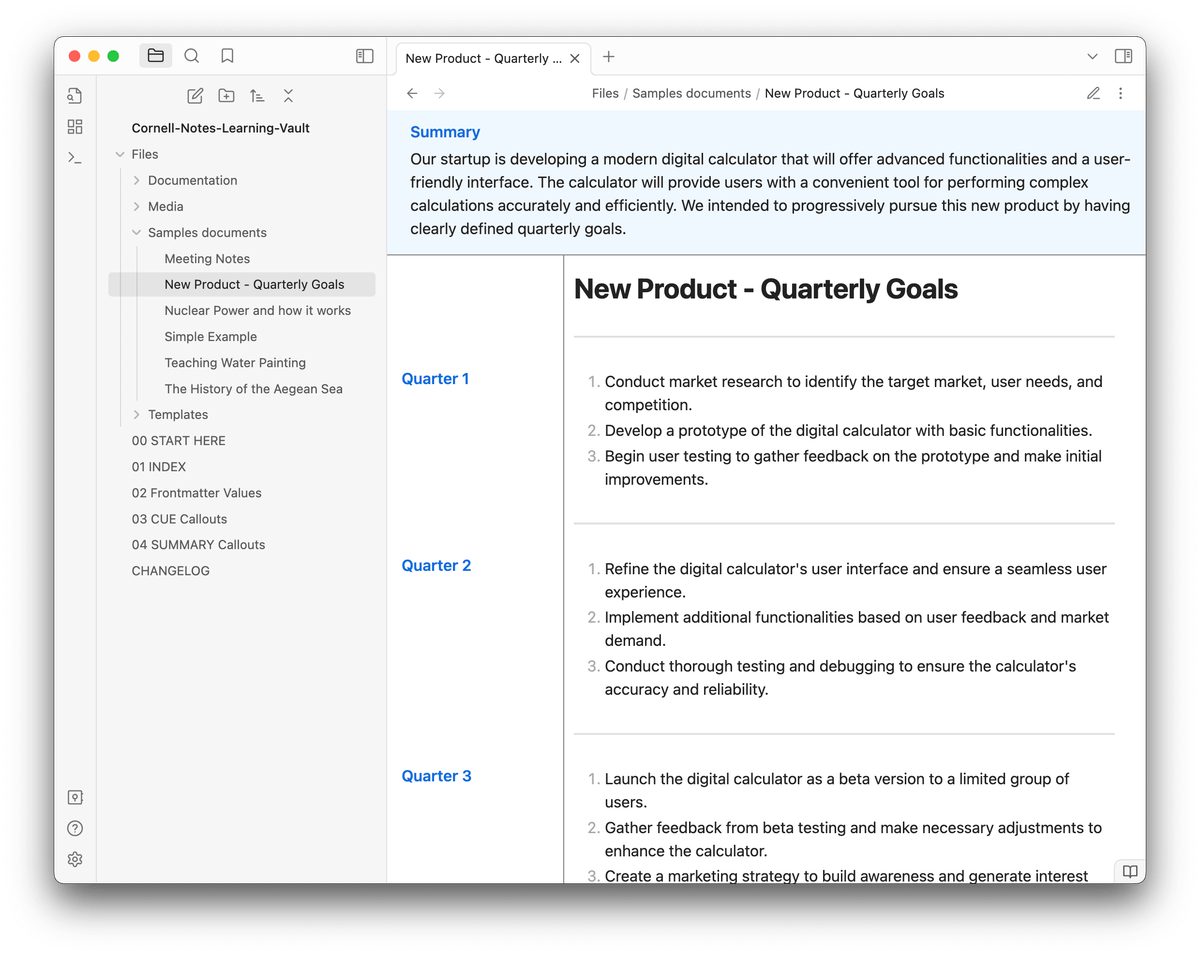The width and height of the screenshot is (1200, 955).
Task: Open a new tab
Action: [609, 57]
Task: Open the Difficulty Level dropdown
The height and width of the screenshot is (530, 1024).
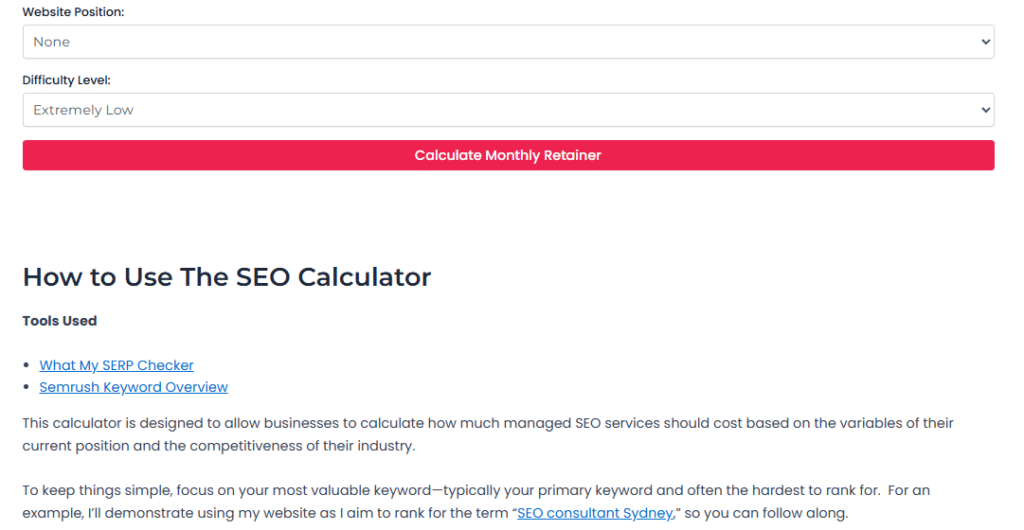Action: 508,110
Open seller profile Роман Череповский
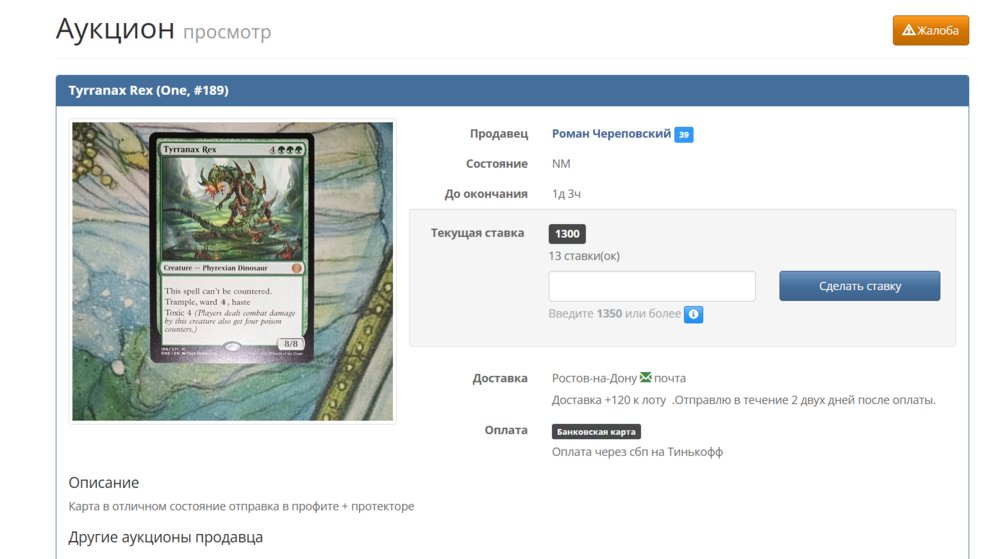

----------

* EXERCISE REQUIREMENTS *
Copy exactly, please, every line from the one holding "Task: Open the Difficulty Level dropdown" through the last line of the data, both ends included, and no pictures.

* WRITTEN SOLUTION *
Task: Open the Difficulty Level dropdown
The height and width of the screenshot is (530, 1024).
Action: 508,110
Open seller profile Роман Череповский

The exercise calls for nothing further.